[Records excerpted from a collection]

+===+

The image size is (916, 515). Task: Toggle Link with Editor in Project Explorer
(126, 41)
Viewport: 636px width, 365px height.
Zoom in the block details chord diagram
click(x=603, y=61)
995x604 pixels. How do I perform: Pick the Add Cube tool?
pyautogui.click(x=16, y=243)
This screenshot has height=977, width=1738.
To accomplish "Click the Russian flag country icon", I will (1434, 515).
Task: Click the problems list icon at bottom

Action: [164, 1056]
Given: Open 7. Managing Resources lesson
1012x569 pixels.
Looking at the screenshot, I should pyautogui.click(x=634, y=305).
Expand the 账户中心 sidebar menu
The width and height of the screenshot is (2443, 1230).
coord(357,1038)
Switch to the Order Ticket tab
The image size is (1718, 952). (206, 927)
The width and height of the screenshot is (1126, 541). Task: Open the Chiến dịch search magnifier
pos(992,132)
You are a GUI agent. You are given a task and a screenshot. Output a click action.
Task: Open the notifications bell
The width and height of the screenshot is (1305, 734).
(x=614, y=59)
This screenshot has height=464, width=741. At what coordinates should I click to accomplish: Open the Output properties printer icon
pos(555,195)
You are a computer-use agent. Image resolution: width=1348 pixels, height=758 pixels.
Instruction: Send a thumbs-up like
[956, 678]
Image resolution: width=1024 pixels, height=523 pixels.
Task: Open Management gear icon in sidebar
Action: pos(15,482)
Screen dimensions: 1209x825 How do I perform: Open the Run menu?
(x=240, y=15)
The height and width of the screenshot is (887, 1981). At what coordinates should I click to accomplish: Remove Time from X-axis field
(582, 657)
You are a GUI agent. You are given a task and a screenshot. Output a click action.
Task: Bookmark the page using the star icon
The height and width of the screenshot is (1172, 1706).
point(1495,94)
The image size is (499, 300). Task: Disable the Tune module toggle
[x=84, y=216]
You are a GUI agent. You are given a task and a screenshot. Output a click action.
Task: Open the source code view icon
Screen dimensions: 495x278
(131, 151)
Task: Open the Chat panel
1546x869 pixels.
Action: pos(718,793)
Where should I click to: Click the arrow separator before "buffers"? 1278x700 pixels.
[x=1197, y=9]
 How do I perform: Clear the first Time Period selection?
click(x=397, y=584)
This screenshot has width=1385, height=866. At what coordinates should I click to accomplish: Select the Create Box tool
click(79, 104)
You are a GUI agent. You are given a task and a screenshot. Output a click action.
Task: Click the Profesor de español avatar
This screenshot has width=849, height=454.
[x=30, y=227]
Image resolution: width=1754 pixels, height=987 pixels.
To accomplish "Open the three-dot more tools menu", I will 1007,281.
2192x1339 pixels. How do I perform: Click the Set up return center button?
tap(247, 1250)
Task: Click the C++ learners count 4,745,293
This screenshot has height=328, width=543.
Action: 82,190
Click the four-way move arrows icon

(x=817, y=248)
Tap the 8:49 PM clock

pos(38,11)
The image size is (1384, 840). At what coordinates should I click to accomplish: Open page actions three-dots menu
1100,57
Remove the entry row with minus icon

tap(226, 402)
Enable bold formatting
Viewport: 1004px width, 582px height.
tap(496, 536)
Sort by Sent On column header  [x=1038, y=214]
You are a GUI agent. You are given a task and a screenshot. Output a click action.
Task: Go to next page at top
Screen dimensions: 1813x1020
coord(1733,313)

+===+

- _GOAL OF THE EXERCISE_: Would you repeat the records above without any changes?

- _SOLUTION TO THIS EXERCISE_:
The image size is (916, 515). Task: Toggle Link with Editor in Project Explorer
(126, 41)
Viewport: 636px width, 365px height.
Zoom in the block details chord diagram
click(x=603, y=61)
995x604 pixels. How do I perform: Pick the Add Cube tool?
pyautogui.click(x=16, y=243)
This screenshot has height=977, width=1738.
To accomplish "Click the Russian flag country icon", I will (1434, 515).
Task: Click the problems list icon at bottom

Action: [164, 1056]
Given: Open 7. Managing Resources lesson
1012x569 pixels.
Looking at the screenshot, I should pyautogui.click(x=634, y=305).
Expand the 账户中心 sidebar menu
The width and height of the screenshot is (2443, 1230).
coord(357,1038)
Switch to the Order Ticket tab
The image size is (1718, 952). (206, 927)
The width and height of the screenshot is (1126, 541). Task: Open the Chiến dịch search magnifier
pos(992,132)
You are a GUI agent. You are given a task and a screenshot. Output a click action.
Task: Open the notifications bell
The width and height of the screenshot is (1305, 734).
(x=614, y=59)
This screenshot has height=464, width=741. At what coordinates should I click to accomplish: Open the Output properties printer icon
pos(555,195)
You are a computer-use agent. Image resolution: width=1348 pixels, height=758 pixels.
Instruction: Send a thumbs-up like
[956, 678]
Image resolution: width=1024 pixels, height=523 pixels.
Task: Open Management gear icon in sidebar
Action: pos(15,482)
Screen dimensions: 1209x825 How do I perform: Open the Run menu?
(x=240, y=15)
The height and width of the screenshot is (887, 1981). At what coordinates should I click to accomplish: Remove Time from X-axis field
(582, 657)
You are a GUI agent. You are given a task and a screenshot. Output a click action.
Task: Bookmark the page using the star icon
The height and width of the screenshot is (1172, 1706).
point(1495,94)
The image size is (499, 300). Task: Disable the Tune module toggle
[x=84, y=216]
You are a GUI agent. You are given a task and a screenshot. Output a click action.
Task: Open the source code view icon
Screen dimensions: 495x278
(131, 151)
Task: Open the Chat panel
1546x869 pixels.
Action: pos(718,793)
Where should I click to: Click the arrow separator before "buffers"? 1278x700 pixels.
[x=1197, y=9]
 How do I perform: Clear the first Time Period selection?
click(x=397, y=584)
This screenshot has width=1385, height=866. At what coordinates should I click to accomplish: Select the Create Box tool
click(79, 104)
You are a GUI agent. You are given a task and a screenshot. Output a click action.
Task: Click the Profesor de español avatar
This screenshot has width=849, height=454.
[x=30, y=227]
Image resolution: width=1754 pixels, height=987 pixels.
To accomplish "Open the three-dot more tools menu", I will 1007,281.
2192x1339 pixels. How do I perform: Click the Set up return center button?
tap(247, 1250)
Task: Click the C++ learners count 4,745,293
This screenshot has height=328, width=543.
Action: 82,190
Click the four-way move arrows icon

(x=817, y=248)
Tap the 8:49 PM clock

pos(38,11)
The image size is (1384, 840). At what coordinates should I click to accomplish: Open page actions three-dots menu
1100,57
Remove the entry row with minus icon

tap(226, 402)
Enable bold formatting
Viewport: 1004px width, 582px height.
tap(496, 536)
Sort by Sent On column header  [x=1038, y=214]
You are a GUI agent. You are given a task and a screenshot. Output a click action.
Task: Go to next page at top
Screen dimensions: 1813x1020
coord(1733,313)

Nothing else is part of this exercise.